Le Livret A en net recul face à l'assurance-vie
Le produit phare de l'épargne française, le Livret A, connaît une érosion continue de sa popularité. Alors que son taux de rémunération a été une nouvelle fois abaissé, passant de 1,7% à 1,5% au 1er février, les chiffres publiés par la Caisse des dépôts révèlent une tendance préoccupante. En février, les retraits ont excédé les dépôts de 740 millions d'euros, confirmant un mouvement de désaffection amorcé depuis l'automne.
Une tendance mensuelle contraire aux habitudes
Stéphane Magnan, de la Caisse des dépôts, a souligné lors d'un point presse que ce phénomène est « à rebours de la tendance habituelle du mois de février, qui est en général collecteur ». Habituellement, ce mois enregistre davantage de dépôts que de retraits.

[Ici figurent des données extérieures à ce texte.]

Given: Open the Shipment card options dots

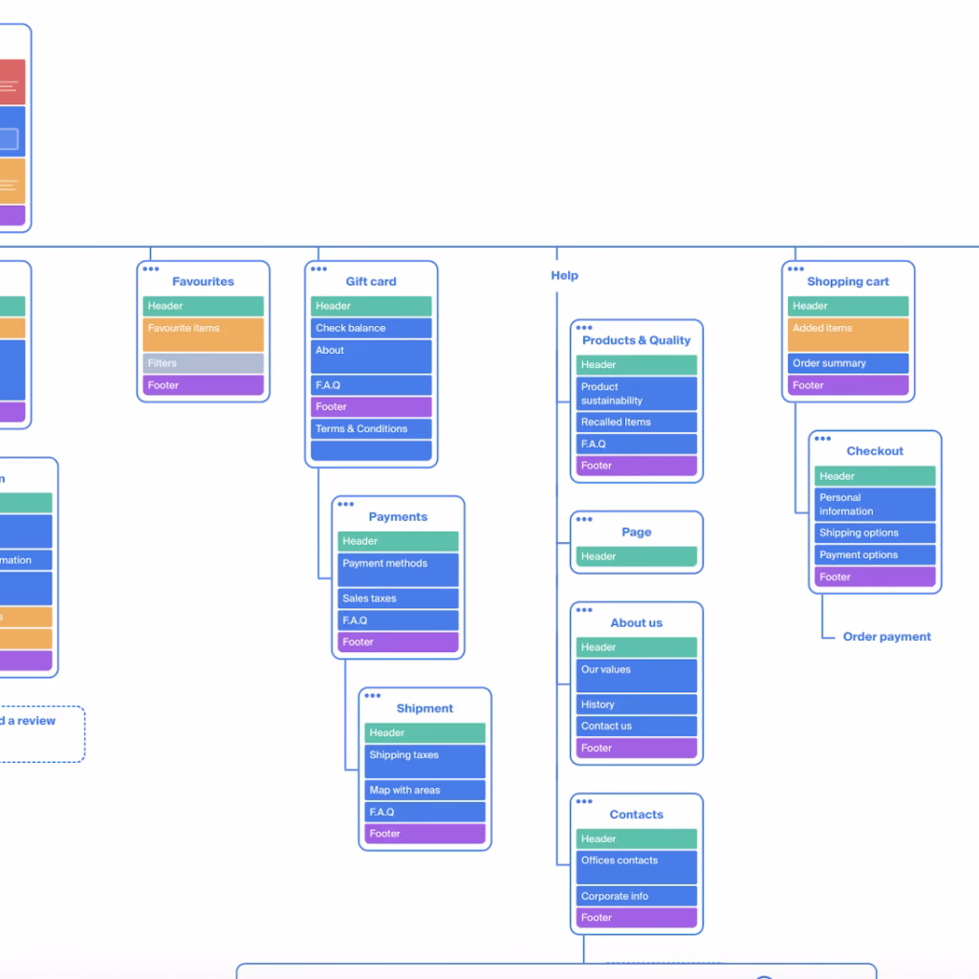Looking at the screenshot, I should click(x=372, y=696).
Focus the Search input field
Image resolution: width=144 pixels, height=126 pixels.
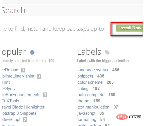pyautogui.click(x=72, y=10)
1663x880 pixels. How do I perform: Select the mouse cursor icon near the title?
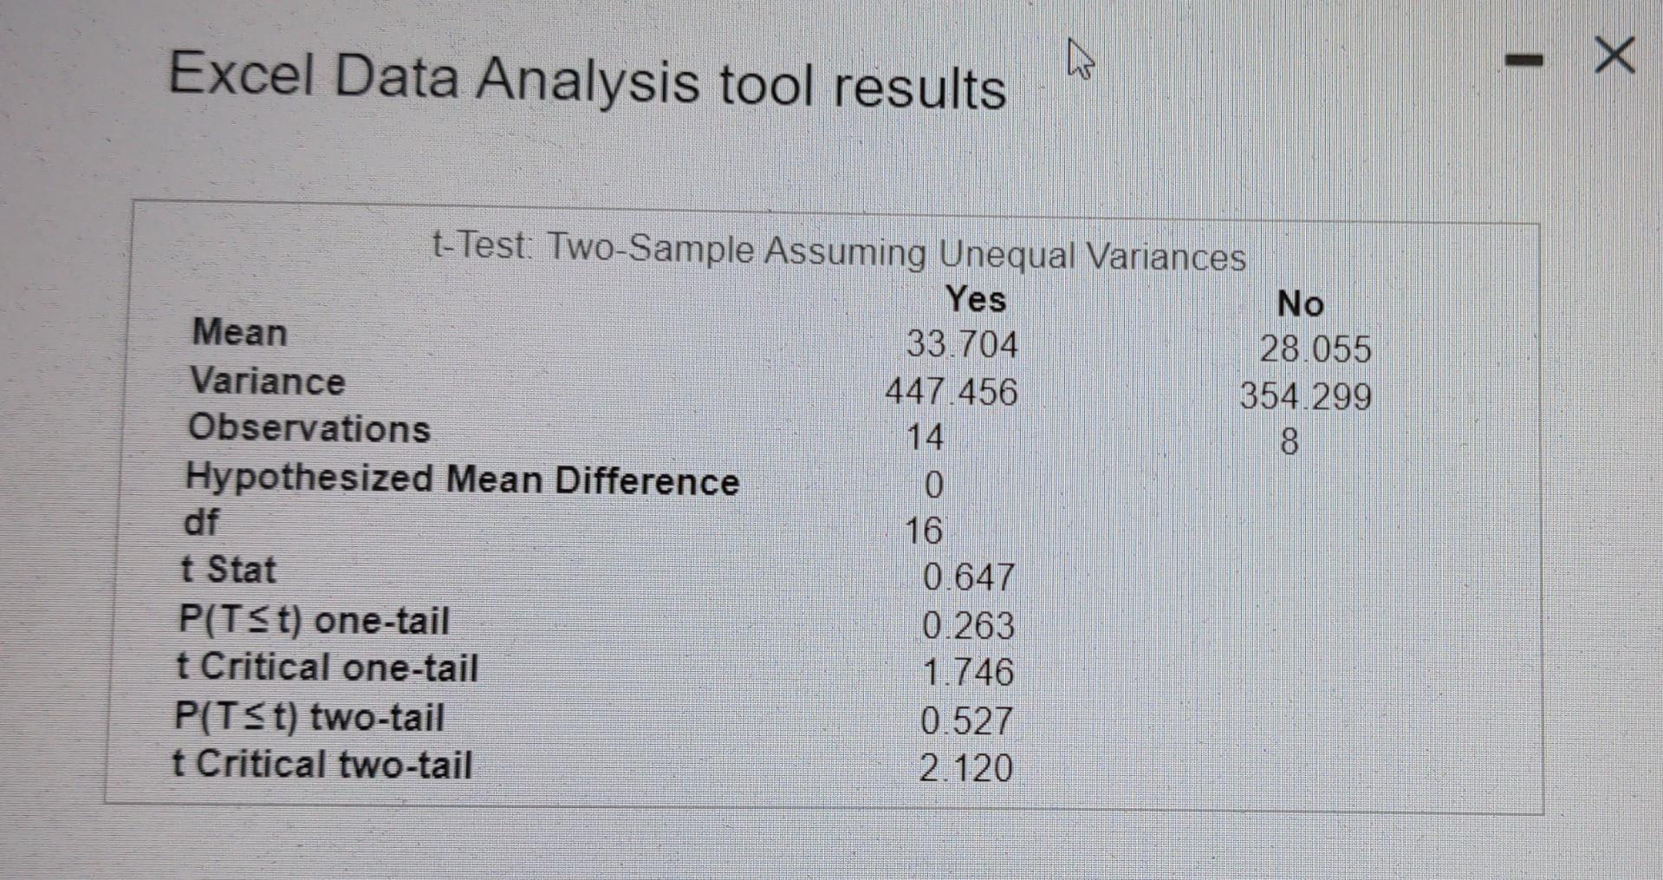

La baisse successive des taux de rémunération des livrets semble pousser les épargnants vers des placements plus attractifs, notamment l'assurance-vie.
Au total, les Français détenaient 447 milliards d'euros sur leurs Livrets A en février. Parallèlement, le Livret de développement durable et solidaire (LDDS) affichait un encours stable à 165,2 milliards d'euros, bénéficiant de conditions très similaires. En revanche, le Livret d'épargne populaire (LEP), réservé aux ménages modestes, a connu des dépôts nets de 180 millions d'euros, grâce à un taux plus avantageux, bien que lui aussi réduit de 2,7% à 2,5% début février.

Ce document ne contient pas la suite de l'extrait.